The order of an element is the smallest $n$ for which in this case $n(\frac34+\Bbb Z )=e= \Bbb Z$ since the binary operation here is addition.
Now my question is that why isn’t this $n$ being multiplied to $\Bbb Z$, but only to the fraction?
So $1 (\frac34+\Bbb Z ) = (\frac34+\Bbb Z ) $ and $2 (\frac34+\Bbb Z ) =\frac64+\Bbb Z = \frac34 + \Bbb Z$, $3(\frac34+\Bbb Z )= \frac94 + \Bbb Z.$
And lastly $4(\frac34+\Bbb Z )= 3+ \Bbb Z = \Bbb Z$. So $4$ would be the order.
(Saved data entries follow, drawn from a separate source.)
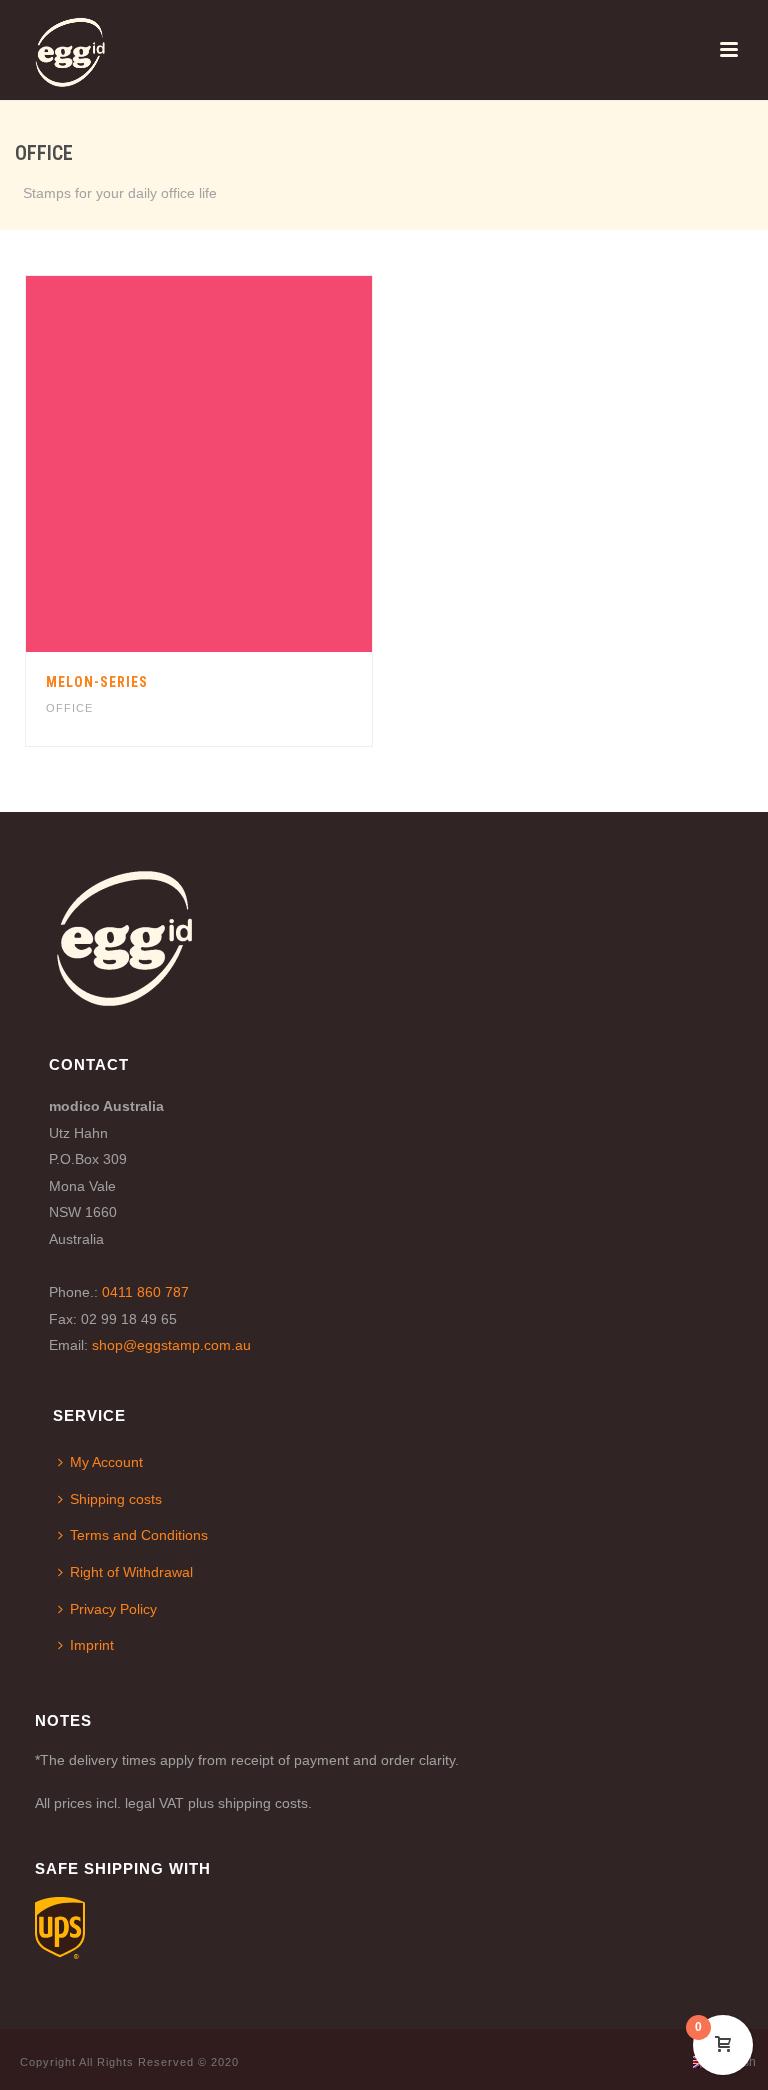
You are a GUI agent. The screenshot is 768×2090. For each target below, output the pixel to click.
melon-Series (97, 682)
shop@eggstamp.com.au (171, 1345)
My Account (106, 1462)
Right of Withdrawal (131, 1572)
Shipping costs (116, 1499)
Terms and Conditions (139, 1535)
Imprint (92, 1645)
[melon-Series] (241, 464)
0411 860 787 (145, 1292)
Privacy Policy (113, 1609)
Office (69, 708)
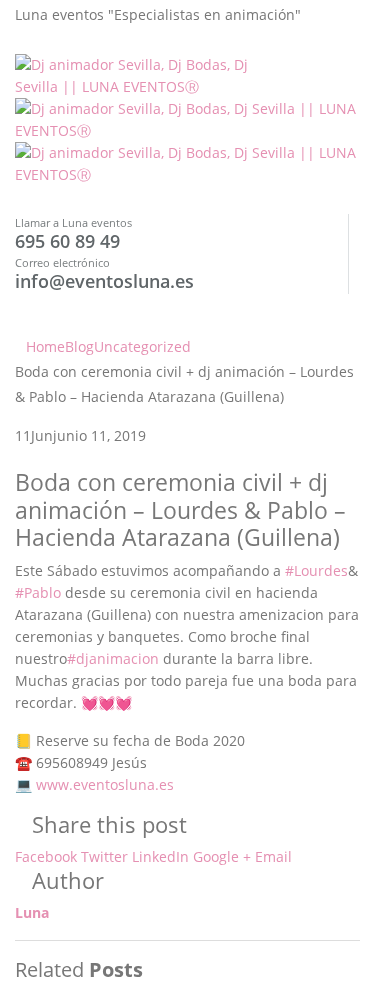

I’m not sure if it’s wrong notation but why isn’t for example $$2 (\frac34+\Bbb Z ) = \frac64+2\Bbb Z$$ instead of $$2 (\frac34+\Bbb Z ) = \frac64+\Bbb Z ?$$
So basically $\Bbb{Q}/\Bbb{Z}$ is a quotient ring, where $\frac{m}{n}\sim\frac{m'}{n'}$, i.e $\frac{m}{n}+\Bbb{Z}=\frac{m'}{n'}+\Bbb{Z}$ iff $\frac{m}{n}=k+\frac{m'}{n'}$ where $k\in\Bbb{Z}$. The way you add (and therefore multiply by an integer) by definition is $(\frac{m}{n}+\Bbb{Z})+(\frac{m'}{n'}+\Bbb{Z})=\frac{m'}{n'}+\frac{m}{n}+\Bbb{Z}$. That's how we define addition - and hence multiplication by an integer.